__TASK DIRECTIONS__. Set down exactly the lines below, starting at the one that contains "Go to the Forums link" and ending at the one that contains "Given: Click the small", with both of those lines included and nothing else.

Stored data entries:

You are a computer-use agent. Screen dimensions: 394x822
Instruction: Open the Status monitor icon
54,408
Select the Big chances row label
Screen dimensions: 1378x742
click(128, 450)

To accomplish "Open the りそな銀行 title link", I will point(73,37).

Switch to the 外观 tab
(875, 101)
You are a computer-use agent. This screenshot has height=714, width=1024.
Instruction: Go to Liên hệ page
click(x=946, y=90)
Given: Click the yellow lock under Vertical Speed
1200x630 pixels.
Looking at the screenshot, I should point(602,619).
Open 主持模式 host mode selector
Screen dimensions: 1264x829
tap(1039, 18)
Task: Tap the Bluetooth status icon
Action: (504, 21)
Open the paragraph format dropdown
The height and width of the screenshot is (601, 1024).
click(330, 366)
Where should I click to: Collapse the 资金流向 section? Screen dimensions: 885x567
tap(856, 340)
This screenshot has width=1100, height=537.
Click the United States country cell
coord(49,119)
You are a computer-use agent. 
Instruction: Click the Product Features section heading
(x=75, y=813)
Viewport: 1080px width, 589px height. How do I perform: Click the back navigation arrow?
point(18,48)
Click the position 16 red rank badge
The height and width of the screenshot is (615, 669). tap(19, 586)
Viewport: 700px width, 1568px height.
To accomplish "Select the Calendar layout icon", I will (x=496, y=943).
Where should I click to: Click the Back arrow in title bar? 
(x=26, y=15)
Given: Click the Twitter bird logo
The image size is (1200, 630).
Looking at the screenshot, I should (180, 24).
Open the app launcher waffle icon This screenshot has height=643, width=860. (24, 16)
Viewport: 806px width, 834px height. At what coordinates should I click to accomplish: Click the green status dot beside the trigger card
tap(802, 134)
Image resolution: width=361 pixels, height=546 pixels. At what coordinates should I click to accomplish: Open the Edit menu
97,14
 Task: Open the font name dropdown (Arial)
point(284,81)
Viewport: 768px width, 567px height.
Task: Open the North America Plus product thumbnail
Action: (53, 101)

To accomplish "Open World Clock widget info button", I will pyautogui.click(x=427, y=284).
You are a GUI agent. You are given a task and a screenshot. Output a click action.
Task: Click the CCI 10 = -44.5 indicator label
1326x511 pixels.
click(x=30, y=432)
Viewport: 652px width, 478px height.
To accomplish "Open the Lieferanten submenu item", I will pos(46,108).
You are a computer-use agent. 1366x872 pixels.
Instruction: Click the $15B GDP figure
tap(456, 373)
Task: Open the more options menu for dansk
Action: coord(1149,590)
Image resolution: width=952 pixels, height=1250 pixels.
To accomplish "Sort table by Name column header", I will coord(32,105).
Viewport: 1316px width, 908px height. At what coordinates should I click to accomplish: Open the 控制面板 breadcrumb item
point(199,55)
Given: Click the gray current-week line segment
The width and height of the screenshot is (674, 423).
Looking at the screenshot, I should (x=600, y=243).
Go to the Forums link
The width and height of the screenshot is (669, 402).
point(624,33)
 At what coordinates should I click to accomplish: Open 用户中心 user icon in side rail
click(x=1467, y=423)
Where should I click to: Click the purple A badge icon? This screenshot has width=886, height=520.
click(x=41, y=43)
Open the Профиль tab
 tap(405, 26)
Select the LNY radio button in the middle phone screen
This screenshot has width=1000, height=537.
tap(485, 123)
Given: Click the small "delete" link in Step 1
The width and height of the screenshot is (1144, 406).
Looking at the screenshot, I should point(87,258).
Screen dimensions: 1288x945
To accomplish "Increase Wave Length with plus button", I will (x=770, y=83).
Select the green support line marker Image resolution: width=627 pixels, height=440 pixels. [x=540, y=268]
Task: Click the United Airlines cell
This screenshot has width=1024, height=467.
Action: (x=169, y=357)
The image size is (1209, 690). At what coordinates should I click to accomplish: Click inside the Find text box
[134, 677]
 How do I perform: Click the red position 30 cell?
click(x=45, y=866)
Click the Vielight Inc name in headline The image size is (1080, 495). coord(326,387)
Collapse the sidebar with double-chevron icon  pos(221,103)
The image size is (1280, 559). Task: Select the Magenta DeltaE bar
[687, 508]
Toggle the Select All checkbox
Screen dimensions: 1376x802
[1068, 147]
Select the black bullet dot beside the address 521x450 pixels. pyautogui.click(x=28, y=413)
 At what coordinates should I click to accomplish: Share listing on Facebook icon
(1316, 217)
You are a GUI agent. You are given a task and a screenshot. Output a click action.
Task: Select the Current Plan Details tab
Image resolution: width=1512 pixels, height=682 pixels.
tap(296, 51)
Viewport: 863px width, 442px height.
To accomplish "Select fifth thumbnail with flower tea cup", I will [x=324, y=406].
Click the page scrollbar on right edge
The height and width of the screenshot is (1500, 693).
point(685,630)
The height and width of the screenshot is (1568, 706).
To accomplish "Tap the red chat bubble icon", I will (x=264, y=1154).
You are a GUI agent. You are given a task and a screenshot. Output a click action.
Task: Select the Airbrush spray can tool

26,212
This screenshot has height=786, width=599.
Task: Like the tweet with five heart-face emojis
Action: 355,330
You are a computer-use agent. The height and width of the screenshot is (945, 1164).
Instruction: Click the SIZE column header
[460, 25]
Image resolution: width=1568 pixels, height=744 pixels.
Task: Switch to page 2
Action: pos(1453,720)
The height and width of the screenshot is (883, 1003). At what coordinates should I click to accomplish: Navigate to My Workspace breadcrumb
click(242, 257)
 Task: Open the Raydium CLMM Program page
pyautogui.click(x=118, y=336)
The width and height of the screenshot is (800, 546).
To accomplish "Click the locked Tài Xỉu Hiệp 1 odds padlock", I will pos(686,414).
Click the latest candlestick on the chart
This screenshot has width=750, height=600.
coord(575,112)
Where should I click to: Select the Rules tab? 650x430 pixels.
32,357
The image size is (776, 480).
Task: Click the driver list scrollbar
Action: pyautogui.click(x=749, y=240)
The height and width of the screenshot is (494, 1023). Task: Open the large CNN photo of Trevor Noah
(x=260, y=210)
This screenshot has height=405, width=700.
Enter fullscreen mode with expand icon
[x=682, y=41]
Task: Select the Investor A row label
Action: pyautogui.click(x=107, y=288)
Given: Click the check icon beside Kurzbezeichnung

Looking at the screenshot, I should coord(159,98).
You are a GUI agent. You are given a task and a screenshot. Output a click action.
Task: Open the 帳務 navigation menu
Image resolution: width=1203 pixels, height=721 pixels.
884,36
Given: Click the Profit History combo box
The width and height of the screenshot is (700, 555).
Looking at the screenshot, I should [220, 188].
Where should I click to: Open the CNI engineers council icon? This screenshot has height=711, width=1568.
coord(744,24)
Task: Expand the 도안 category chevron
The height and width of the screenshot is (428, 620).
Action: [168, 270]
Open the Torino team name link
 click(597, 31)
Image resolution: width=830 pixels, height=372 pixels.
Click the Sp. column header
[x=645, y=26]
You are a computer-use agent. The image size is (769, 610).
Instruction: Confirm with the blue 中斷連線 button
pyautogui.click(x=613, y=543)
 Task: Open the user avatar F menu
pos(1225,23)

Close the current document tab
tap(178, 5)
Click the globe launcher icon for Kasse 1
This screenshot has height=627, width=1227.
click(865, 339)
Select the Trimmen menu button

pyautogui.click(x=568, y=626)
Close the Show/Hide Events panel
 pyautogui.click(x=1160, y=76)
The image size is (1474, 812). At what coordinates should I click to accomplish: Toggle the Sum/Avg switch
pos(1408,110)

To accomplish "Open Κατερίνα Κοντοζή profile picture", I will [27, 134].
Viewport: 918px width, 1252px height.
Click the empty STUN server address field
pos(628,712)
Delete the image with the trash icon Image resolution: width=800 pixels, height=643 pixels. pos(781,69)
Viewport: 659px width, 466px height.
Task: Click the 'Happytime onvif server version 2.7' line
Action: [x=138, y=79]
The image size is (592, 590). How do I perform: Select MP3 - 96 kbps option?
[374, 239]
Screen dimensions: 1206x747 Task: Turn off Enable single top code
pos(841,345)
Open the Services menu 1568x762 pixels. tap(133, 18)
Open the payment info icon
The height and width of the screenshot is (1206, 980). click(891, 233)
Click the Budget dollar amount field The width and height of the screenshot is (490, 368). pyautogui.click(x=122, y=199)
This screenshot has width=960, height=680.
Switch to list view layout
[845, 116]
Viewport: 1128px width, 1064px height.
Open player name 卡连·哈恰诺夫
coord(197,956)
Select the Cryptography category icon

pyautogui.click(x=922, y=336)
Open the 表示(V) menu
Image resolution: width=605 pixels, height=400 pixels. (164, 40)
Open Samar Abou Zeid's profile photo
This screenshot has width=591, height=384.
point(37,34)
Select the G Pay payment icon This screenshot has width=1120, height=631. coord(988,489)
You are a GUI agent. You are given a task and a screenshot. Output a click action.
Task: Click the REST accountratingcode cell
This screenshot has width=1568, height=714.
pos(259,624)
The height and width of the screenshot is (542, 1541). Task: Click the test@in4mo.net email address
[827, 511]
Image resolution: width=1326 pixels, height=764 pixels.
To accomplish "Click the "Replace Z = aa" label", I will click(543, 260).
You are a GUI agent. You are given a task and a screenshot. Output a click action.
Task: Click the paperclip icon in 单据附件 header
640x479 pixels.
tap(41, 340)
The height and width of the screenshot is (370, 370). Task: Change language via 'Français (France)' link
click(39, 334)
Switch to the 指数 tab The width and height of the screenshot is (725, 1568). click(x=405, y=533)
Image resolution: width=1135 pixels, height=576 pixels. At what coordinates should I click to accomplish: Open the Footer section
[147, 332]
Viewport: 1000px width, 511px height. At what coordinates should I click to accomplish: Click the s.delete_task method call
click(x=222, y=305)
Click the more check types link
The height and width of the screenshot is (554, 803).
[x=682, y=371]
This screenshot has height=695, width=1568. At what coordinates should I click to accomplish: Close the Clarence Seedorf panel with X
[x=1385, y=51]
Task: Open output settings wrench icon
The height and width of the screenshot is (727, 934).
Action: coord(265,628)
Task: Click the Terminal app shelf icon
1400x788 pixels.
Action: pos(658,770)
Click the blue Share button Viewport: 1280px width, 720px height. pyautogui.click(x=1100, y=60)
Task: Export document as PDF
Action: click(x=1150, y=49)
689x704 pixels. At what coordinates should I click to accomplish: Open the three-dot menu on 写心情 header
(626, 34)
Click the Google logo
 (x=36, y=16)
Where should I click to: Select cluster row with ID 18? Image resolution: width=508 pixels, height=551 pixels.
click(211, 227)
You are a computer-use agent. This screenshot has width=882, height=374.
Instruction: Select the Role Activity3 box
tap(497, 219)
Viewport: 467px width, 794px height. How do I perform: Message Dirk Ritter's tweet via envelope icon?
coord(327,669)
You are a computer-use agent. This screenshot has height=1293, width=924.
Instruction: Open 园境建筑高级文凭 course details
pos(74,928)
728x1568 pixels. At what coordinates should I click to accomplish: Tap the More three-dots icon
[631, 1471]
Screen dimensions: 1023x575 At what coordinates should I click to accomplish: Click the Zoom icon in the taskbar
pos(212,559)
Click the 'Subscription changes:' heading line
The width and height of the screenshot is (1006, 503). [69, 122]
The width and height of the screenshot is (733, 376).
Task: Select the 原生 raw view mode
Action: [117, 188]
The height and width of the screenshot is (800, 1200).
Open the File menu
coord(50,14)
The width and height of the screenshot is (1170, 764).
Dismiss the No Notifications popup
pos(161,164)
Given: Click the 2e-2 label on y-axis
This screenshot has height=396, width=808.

__RESULT OF THIS TASK__.
Go to the Forums link
The width and height of the screenshot is (669, 402).
point(624,33)
 At what coordinates should I click to accomplish: Open 用户中心 user icon in side rail
click(x=1467, y=423)
Where should I click to: Click the purple A badge icon? This screenshot has width=886, height=520.
click(x=41, y=43)
Open the Профиль tab
 tap(405, 26)
Select the LNY radio button in the middle phone screen
This screenshot has width=1000, height=537.
tap(485, 123)
Given: Click the small "delete" link in Step 1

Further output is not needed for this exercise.